**Activity**: Starting at the top of the data and ending with the line that holds "This screenshot has height=256, width=456.", transcribe each line exactly; include both ends.
──────── Data provided ────────
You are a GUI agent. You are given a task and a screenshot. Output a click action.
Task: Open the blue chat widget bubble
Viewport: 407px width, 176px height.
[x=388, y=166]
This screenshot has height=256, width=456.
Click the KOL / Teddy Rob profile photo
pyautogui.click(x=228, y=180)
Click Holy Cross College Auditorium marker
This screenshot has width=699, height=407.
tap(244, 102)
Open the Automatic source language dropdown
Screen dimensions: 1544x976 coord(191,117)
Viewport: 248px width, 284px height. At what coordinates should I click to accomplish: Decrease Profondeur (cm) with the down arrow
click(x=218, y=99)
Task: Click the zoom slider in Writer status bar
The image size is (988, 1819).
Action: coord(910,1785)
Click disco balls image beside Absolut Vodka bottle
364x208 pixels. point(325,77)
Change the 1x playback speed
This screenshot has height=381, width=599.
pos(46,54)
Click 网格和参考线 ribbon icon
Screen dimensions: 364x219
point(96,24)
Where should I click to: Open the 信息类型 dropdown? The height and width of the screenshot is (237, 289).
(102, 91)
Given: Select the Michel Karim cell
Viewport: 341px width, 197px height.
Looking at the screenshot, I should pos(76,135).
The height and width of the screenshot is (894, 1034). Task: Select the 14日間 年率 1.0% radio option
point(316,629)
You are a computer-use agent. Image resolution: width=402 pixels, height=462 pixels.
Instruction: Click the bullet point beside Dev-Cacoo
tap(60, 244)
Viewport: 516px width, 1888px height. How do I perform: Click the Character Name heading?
────────
**Response below**:
You are a GUI agent. You are given a task and a screenshot. Output a click action.
Task: Open the blue chat widget bubble
Viewport: 407px width, 176px height.
[x=388, y=166]
This screenshot has height=256, width=456.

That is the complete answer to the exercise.